Indeed, adding $1+2+3+4+\dots$ will blow up to infinity in the usual sense. The definition of $\zeta(s)$ by summing $1/n^s$ only makes sense for $s>1$; when $s<1$, the value $\zeta(s)$ is in fact obtained by analytic continuation. Later in 2018, Mathologer gave an accessible clarification which only requires a minimal background in calculus to understand.

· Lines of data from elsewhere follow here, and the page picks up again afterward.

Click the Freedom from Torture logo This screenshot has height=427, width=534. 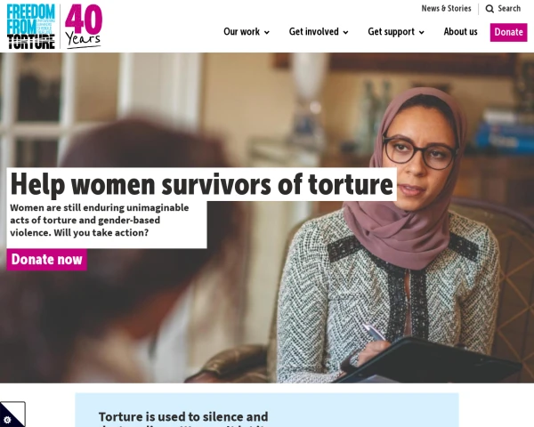click(31, 27)
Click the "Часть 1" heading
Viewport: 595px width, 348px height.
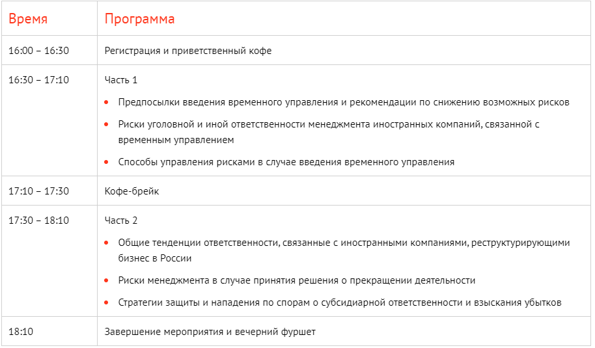click(x=121, y=80)
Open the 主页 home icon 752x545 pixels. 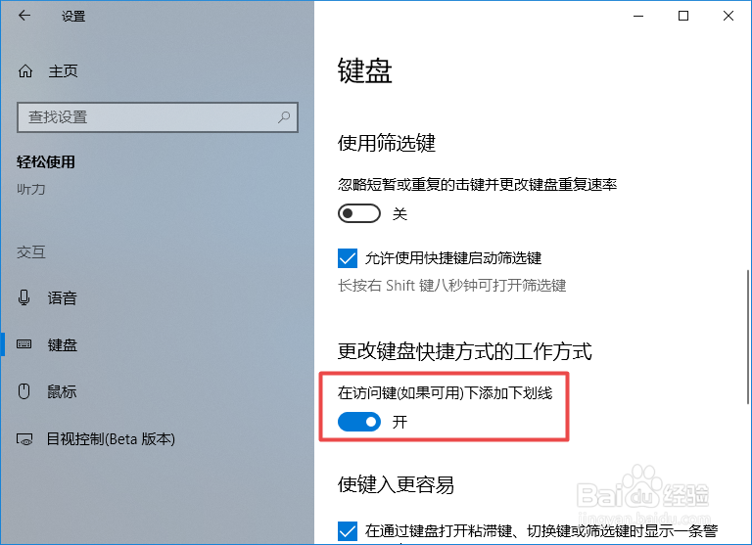tap(25, 71)
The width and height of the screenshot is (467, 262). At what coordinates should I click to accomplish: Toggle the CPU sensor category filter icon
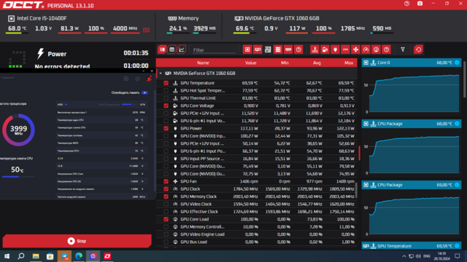click(247, 49)

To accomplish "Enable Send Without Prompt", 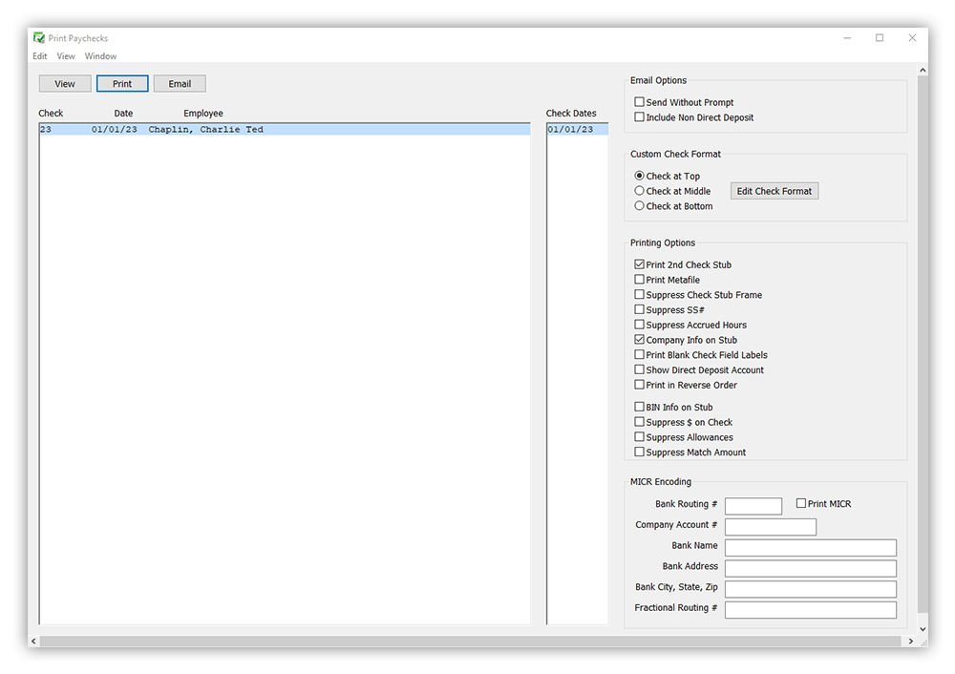I will point(639,101).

A New Perspective on the Zeta Function

Here, I will provide another interesting perspective on the continuation of $\zeta(s)$, which I think is quite beautiful and deserves more attentions. This is stated in the title of this article:

zeta function $=$ sum $-$ integral.

Specifically,

$$\zeta(s) = \sum_{n=1}^\infty\frac{1}{n^s} - \int_0^\infty\frac{1}{x^s}\,dx.$$

This relationship holds for any $s$ in the complex plane $\mathbb{C}$, provided we define this expression appropriately.

The Proof

For simplicity, let’s start with $-1<\mathrm{Re}(s)<1$, which is a vertical strip in $\mathbb{C}$ where both the sum and the integral diverge. Then an appropriate zeta-sum-integral connection can be written as

$$\zeta(s) = \lim_{N\to\infty}\Big(\sum_{n=1}^N\frac{1}{n^s} - \int_0^{N+\frac{1}{2}}\frac{1}{x^s}\,dx\Big),\qquad -1<\mathrm{Re}(s)<1$$

To paint a clearer picture, let’s use some visual help and consider the above limit on the real line:

Here, the red dots are the integer points $n = 1, 2, 3,\dots$, and the blue bars divide the real line into boxes of unit length $[\frac12, \frac32], [\frac32, \frac{5}{2}], [\frac{5}{2}, \frac{7}{2}], \dots$

Based on this picture, let’s first define some quantities of interest:

• Define the partial sum $S_N(s) := \sum_{n=1}^N\frac{1}{n^s}$ which is a sum on the first $N$ red dots in the picture above.
• Define the finite integral $I_N(s) := \int_{\frac12}^{N+\frac12}\frac{1}{x^s}\,dx$ which is an integral in the first $N$ boxes defined by the blue bars in the picture.
• Define the difference $Z_N(s) := S_N(s) - I_N(s)$, then

$$Z_N(s) = \sum_{n=1}^N\Big(\frac{1}{n^s} - \int_{n-\frac12}^{n+\frac12}\frac1{x^s}\,dx\Big)$$

is a sum of $N$ items in the first $N$ boxes. The $n$th item $\Delta Z_n(s):=\frac{1}{n^s} - \int_{n-\frac12}^{n+\frac12}\frac1{x^s}\,dx$ is the difference between a term at the $n$th red dot and an integral over the containing blue box.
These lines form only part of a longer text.